My dad made a Will and granted a Power of Attorney and all of these were ignored. I am looking for other ways to deal with my affairs after I am gone. After what I was subjected too despite all the necessary legal documents makes a mockery of the law, lawyers sheriffs and courts but my father did all he could to protect me.
Sugarpufffaiiry

granjura Mon 11-Aug-14 16:31:32

it's often spouses and partners who push for this to happen..
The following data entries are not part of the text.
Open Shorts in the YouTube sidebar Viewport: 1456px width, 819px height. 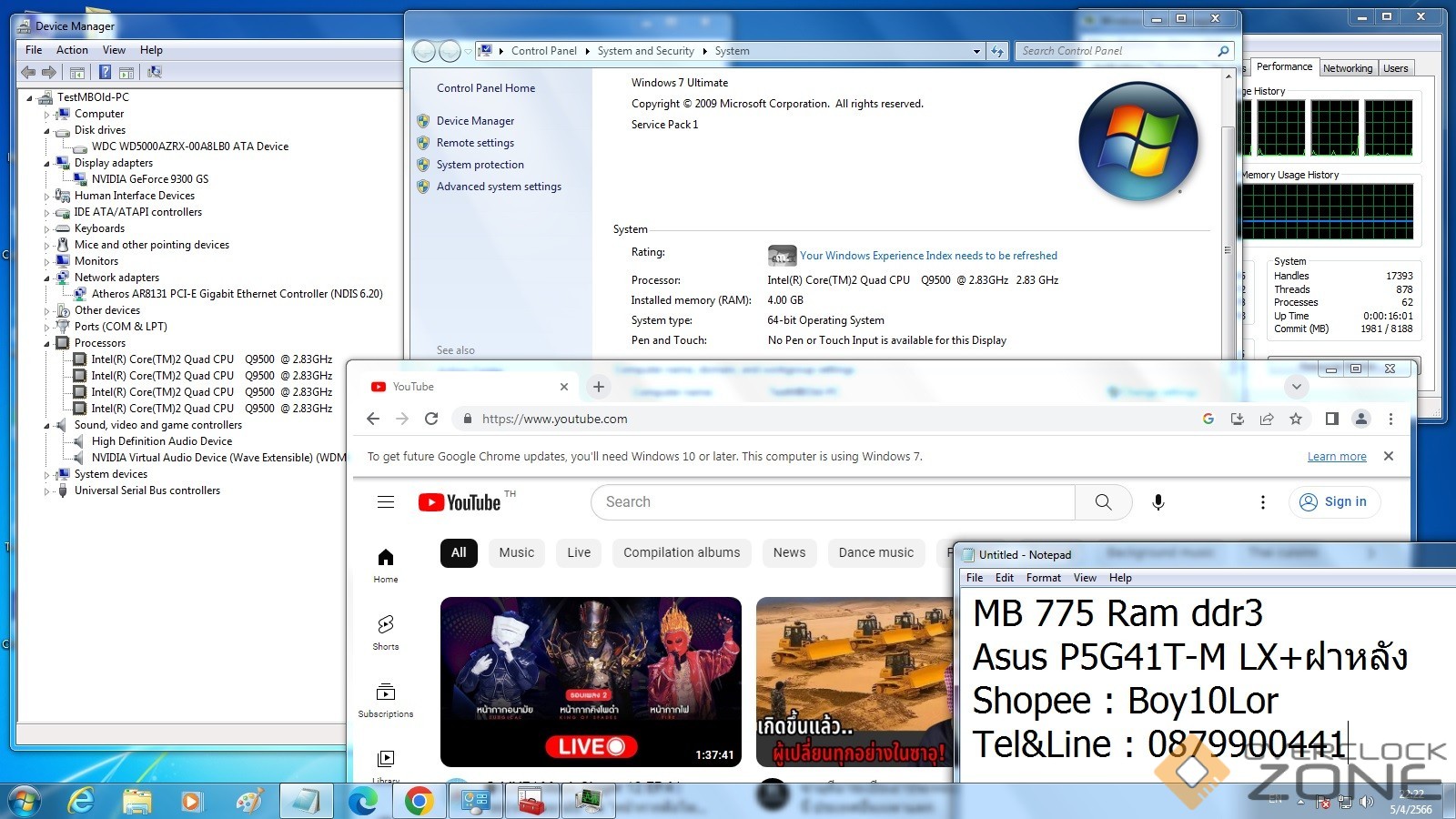point(386,632)
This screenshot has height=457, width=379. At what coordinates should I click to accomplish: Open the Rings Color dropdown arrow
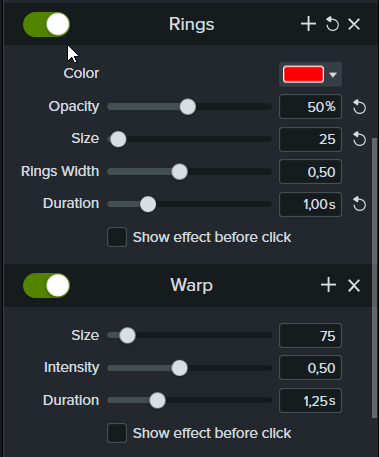point(333,75)
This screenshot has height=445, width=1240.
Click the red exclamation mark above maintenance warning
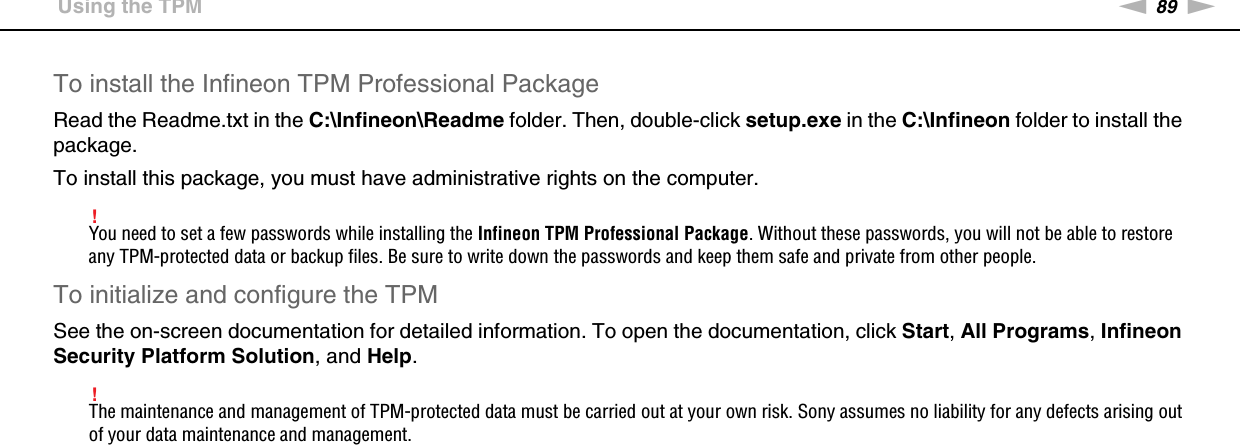(93, 390)
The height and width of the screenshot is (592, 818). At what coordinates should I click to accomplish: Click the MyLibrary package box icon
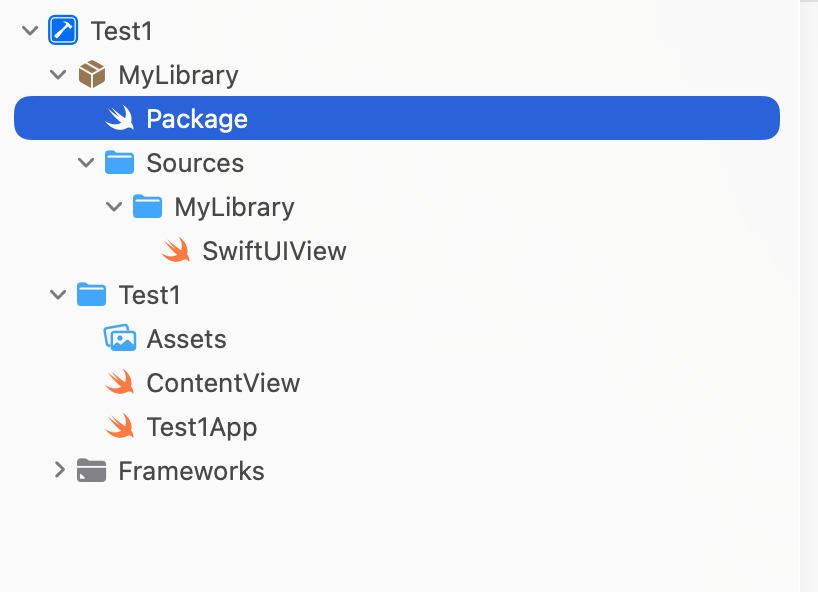tap(91, 75)
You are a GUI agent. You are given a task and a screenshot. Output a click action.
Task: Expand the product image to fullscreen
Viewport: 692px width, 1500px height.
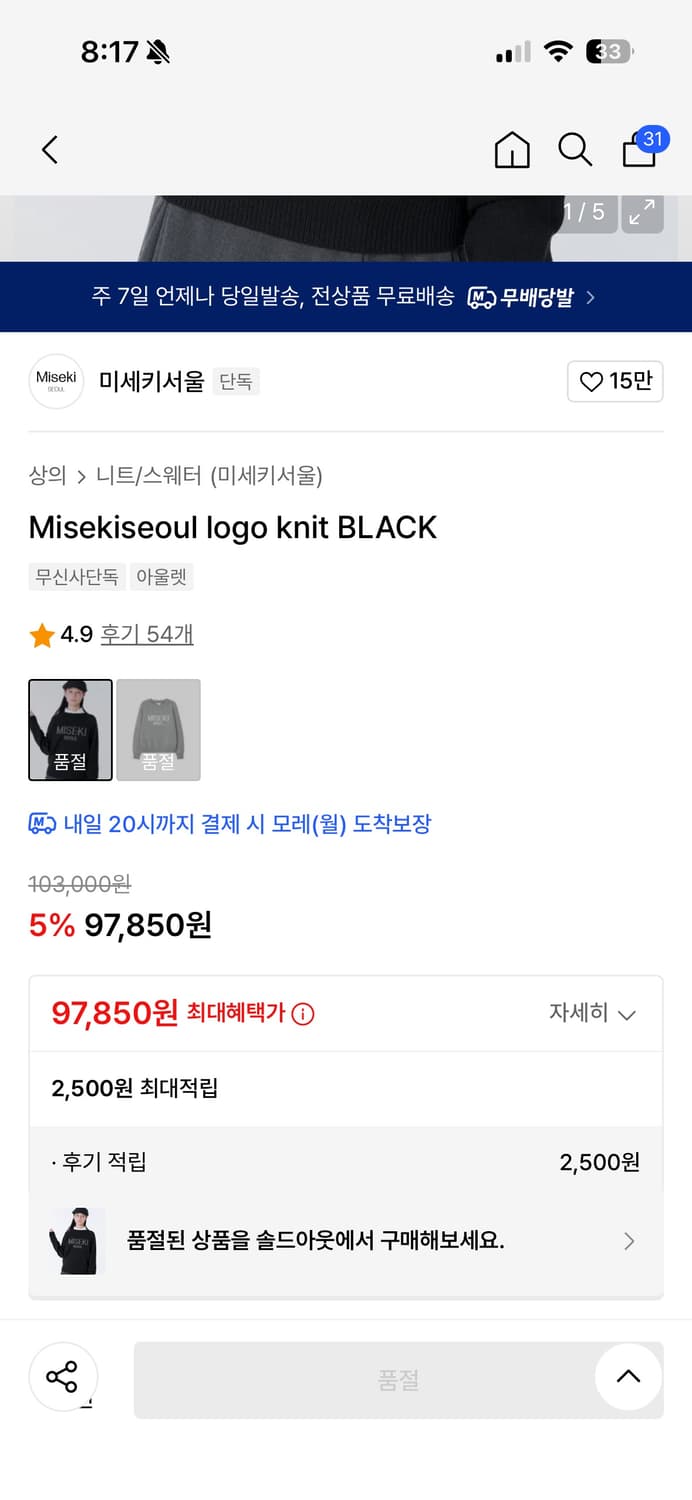coord(642,213)

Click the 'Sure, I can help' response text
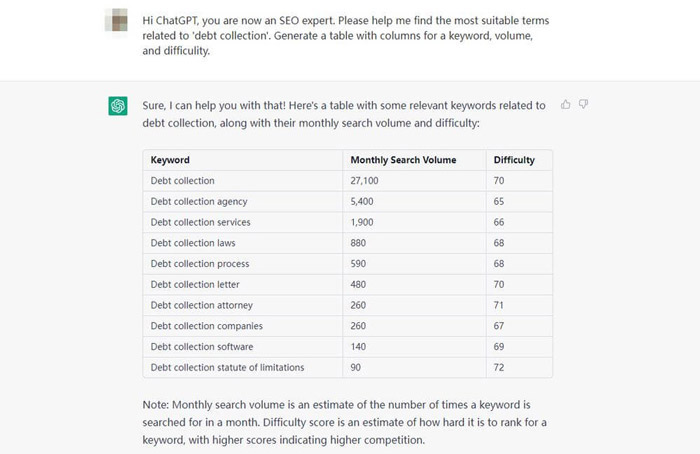[344, 114]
HAVE YOU MADE A WILL YET ALL ?

AND MADE ANY CHANGES YOU'VE THOUGHT ABOUT SINCE'

GET IT ALL WITNESSED AND LEGAL - DON'T PUT YOUR CHILDREN

THROUGH THE NIGHTMARE

ninathenana Mon 11-Aug-14 16:27:50

DH and I made wills when our children were young.
This thread has prompted me to make the necessary changes now we have DGC to consider. It's something we've been meaning to do. Also the fact that DS still lives in our house and will do for the foreseeable future. I'd like to think his sister wouldn't force a sale. But you never know grin

TriciaF Mon 11-Aug-14 13:47:47

Seek advice from CAB, Woodforde.
As already said, inheritance is the cause of many family feuds.
Second marriages and step siblings are another complication.
We've made wills leaving all to "charity", not that there will be much to leave, and I don't think this would be recognised in France .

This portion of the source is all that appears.